A former federal prosecutor in Puerto Rico filed a lawsuit against his ex-boss for allegedly treating him differently than women at the commonwealth’s U.S. Attorney office, the Suits & Sentences blog reported last week.

Rosa Emilia Rodriguez-Velez (DOJ)_

Rosa Emilia Rodriguez-Velez (DOJ)

Ex-Assistant U.S. Attorney Juan E. Milanes alleges that acting U.S. Attorney Rosa Emilia Rodriguez-Velez, a Bush holdover, retaliated against him when he complained about a “hostile work environment,” according to a court filing. Rodriguez-Velez allegedly treated Milanes differently than members of the “Girls Club,” an informal group of the U.S. Attorney’s office friends, the court document said.

D.C. U.S. District Judge Gladys Kessler summarized the allegations in an opinion below on her decision to transfer the case from the D.C. U.S. District Court to the Puerto Rico U.S. District Court.
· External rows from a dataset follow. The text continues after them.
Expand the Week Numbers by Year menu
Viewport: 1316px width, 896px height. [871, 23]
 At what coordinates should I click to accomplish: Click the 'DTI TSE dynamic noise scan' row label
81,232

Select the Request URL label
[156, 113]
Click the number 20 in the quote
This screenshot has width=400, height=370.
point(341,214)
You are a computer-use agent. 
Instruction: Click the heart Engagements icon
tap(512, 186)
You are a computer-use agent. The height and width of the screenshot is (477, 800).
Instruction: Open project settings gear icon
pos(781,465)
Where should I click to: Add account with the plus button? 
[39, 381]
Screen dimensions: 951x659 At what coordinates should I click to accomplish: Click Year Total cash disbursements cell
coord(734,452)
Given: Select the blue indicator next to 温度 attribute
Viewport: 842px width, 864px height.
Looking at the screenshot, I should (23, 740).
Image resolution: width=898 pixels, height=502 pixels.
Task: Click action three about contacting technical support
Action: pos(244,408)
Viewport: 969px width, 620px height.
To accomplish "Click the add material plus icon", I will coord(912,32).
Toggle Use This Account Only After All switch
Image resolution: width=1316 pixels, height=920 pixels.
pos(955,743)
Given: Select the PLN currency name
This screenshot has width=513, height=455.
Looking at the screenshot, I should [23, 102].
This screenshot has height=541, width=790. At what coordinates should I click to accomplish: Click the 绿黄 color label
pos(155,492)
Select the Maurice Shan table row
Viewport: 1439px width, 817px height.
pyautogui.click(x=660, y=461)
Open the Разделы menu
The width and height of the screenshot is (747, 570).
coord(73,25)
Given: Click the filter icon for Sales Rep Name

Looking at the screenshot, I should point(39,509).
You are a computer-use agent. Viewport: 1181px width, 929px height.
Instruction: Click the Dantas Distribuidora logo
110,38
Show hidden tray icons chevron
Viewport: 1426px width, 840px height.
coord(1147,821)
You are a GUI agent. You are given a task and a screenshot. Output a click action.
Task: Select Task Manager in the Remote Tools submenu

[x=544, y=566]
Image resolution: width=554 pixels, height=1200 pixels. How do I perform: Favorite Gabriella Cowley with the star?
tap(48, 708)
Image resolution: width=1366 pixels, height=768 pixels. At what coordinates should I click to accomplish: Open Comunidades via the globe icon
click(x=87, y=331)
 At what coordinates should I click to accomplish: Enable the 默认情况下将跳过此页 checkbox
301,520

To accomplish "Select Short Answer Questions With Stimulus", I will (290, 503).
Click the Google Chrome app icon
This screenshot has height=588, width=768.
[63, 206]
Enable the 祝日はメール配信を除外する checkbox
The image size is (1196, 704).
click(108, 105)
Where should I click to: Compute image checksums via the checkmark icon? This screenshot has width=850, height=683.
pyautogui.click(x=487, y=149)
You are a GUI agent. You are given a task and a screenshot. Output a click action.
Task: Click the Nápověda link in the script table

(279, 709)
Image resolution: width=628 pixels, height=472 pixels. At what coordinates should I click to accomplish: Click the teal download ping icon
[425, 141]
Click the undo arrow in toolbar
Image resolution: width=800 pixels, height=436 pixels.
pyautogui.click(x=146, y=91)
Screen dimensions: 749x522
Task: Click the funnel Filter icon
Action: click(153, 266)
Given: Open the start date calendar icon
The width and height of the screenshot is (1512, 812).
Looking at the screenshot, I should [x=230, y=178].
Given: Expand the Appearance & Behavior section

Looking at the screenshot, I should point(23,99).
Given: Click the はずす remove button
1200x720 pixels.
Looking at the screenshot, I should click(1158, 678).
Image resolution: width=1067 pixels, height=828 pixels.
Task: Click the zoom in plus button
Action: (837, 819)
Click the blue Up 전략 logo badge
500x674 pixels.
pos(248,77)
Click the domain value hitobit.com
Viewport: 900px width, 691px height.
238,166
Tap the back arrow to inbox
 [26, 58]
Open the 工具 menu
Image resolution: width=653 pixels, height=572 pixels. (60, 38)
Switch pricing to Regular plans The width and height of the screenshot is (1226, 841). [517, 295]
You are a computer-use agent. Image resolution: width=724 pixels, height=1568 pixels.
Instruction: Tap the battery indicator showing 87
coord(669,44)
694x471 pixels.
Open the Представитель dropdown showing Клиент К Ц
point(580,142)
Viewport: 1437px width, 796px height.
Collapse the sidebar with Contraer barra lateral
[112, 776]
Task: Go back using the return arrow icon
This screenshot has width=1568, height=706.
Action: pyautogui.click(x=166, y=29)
Milanes filed the lawsuit in D.C.

Plaintiff was assigned to the Narcotics Unit while in Puerto Rico, where his superior was the Unit’s Deputy Chief, Jeanette Mercado. Plaintiff alleges that Mercado created a hostile work environment. When Plaintiff complained about his work environment, Rosa Emilia Rodriguez-Velez, Acting U.S. Attorney for the District of Puerto Rico, allegedly retaliated by denying Plaintiff’s children the benefit of having the Department pay for them to attend an English-language school in Puerto Rico, while still giving that benefit to her friends in a ‘Girls Club’ at the office. Plaintiff allegedly was further retaliated against when Mercado assigned him the oldest and weakest narcotics cases, threatened him with disciplinary action, and attempted to sabotage his trial work.

Milanes said he tried to leave the office to work on an assignment in Kosovo. But Rodriguez-Velez stopped him from leaving when she submitted a written reprimand on the day he was scheduled to leave, according to the court document. His overseas assignment was then retracted when Rodriguez-Velez accused Milanes of threatening her, the records said. The former Assistant U.S. Attorney was subsequently put on administrative leave and forced to resign in June 2008, according to the court filing.

Rodriguez-Velez was nominated by President Bush to be the U.S. Attorney for Puerto Rico in January 2007. She was reported out of the Senate Judiciary Committee, but was never voted on by the full Senate. She was criticized at the time for spearheading a politically-charged investigation into former Puerto Rico Gov. Aníbal Acevedo Vilá, a Democrat.